ON APRIL Fools’ Day, the recalculation of a key business tax will take effect – but few within Scotland’s business community will be laughing at the terrible financial uncertainty that this will bring. I have already had calls from clients who are having to halt expansion and investment plans in the face of eyewatering increases in the Rateable Value (RV) of their properties.
One Perthshire hotel and leisure firm has told me they are so nervous about the future that they cannot proceed with their plans to expand. Tourism, one of our nation’s main income streams supplying more than 200,000 jobs and injecting £5billion into our economy annually, is being hit particularly hard.
At the top end, the RV of Perthshire’s Crieff Hydro hotel is up nearly £700,000 a year from £1.15million to £1.85million. The region’s Gleneagles Hotel will have its RV jump from £2.3million to £3.66million. Smaller hotels are suffering equally.
The Royal George in Perth will face an RV leap from £92,000 to £130,000. Over five years, that is an extra £93,500 the hotel must find from its budget. It is hardly surprising that many hoteliers fear for their futures. Faced with rates rises, their options are limited. Either reduce investment in the property – by shelving maintenance and refurbishment plans or laying off staff – or increase prices.
Whichever path they choose makes them less attractive to customers. And when a hotelier stops investing in his property, it is not only the customer who suffers but also the local economy, local decorators, roofers, joiners and electricians. Freezing wages, laying off staff and not employing local trades all takes money out of people’s pockets and out of the local economy. What you end up with is a self-propelling race to the bottom.
Not all sectors are faring so badly – retail, office and industrial properties are paying less in the main – but the pain is not being spread evenly. Yesterday, for example, it emerged that the SNP’s own Edinburgh HQ’s RV has been cut from £38,100 to £27,700. Quartermile, on the former site of the Edinburgh Royal Infirmary, is arguably the city’s prime office development. The RV for one occupant, Investec Wealth & Investment, has dropped from a little under £210,000 to just below £188,000. In PERTH, transport giant Stagecoach’s RV bill is going down from £320,500 to £245,500, while energy firm SSE’s RV has gone from a little less than £1.4million to £1million – a drop of almost a third. M&S in Perth city centre is down from £594,000 to £473,000 and New Look is dropping from £249,500 to £199,500.
Some people say this is a crazy system – these big guys can afford to pay more. So, why is this happening? The RV is an independent assessor’s estimate of what the property could be rented out for, based on size, quality of facilities and the turnover of any trade based there. This recalculation normally takes places every five years and should have happened in 2015 but was postponed by the Scottish Government for two years, supposedly because they did not want to hit anyone with an increase while we were still in recession. But the delay has not helped everyone. The last revaluation was in 2010 but assessors always base their calculations on what the likely rental value would have been two years previously. On April 1, 2008, the property market was riding high, unfettered by the repercussions of the financial crash which did not register until later that year.

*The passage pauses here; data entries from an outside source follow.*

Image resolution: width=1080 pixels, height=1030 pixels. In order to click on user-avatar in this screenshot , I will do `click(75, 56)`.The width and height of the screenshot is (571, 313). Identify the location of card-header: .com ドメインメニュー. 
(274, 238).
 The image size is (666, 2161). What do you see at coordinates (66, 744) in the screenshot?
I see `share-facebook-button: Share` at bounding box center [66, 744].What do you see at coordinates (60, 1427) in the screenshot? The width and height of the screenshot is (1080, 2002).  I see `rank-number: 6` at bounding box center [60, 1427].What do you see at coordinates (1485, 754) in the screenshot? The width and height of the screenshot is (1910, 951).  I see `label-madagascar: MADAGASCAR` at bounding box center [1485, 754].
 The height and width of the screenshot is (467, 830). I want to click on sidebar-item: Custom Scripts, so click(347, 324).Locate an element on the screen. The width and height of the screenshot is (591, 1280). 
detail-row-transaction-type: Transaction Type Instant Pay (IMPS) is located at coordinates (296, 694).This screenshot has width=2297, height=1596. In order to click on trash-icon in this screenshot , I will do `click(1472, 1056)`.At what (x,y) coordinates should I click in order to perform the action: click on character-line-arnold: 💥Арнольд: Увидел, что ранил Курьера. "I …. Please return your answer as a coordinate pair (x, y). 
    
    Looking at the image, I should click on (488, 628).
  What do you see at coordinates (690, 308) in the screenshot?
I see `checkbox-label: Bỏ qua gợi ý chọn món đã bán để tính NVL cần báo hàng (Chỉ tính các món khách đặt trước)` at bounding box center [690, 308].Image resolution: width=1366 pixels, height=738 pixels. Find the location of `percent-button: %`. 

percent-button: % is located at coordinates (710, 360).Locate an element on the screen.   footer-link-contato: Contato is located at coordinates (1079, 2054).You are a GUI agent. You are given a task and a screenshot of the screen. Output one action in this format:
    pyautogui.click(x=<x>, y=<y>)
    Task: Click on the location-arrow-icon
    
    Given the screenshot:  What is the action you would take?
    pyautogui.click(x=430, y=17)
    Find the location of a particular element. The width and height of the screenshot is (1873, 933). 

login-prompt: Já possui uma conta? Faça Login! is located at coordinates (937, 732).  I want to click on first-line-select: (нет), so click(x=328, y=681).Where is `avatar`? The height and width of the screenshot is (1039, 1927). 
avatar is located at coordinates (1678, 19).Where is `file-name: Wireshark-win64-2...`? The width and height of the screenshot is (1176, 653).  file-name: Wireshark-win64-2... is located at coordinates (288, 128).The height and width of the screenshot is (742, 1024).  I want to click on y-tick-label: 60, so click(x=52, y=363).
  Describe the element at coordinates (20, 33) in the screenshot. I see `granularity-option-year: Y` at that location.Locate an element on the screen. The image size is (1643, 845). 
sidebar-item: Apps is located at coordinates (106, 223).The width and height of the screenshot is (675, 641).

In effect, then, for the past seven years businesses have been hit with rates based on the very crest of a property boom at a time when the market has actually gone through the floor. Businesses are now being told to stump up more. Much more in some cases. The Scottish Government appears to suggest this is not its problem as the revaluation is carried out by the Scottish Assessors Association on behalf of local authorities and is market-driven analysis. But it is a devolved policy which is having a very material impact on many livelihoods and ministers could put a fairer, more tailored, system in place if they really wanted to help more people. Until this happens, what can businesses do legally to minimise their exposure to huge RV increases? They have a six-month window from April 1 to appeal against their revaluation figure and I would urge all of them to do so. Even if your RV is set to come down, there is nothing to say it should not come down further.
The appeal process can take up to three years, during which time you will have to keep paying that increased rates bill. You might ultimately receive a refund, which could come too late for some. Make no mistake, paying an extra £30,000 or more in rates every year could be the end of some businesses.
Nevertheless, the first thing to do is take professional advice from a rating surveyor regulated by the Royal Institution of Chartered Surveyors, who can advise whether it is worth taking an appeal forward. Most operate on a no-win, no-fee basis, so you have nothing to lose.
Our company is already planning to take forward a significant number of appeals and would be happy to talk to anybody who has concerns. It is a chance to challenge an unfair tax – you should take it.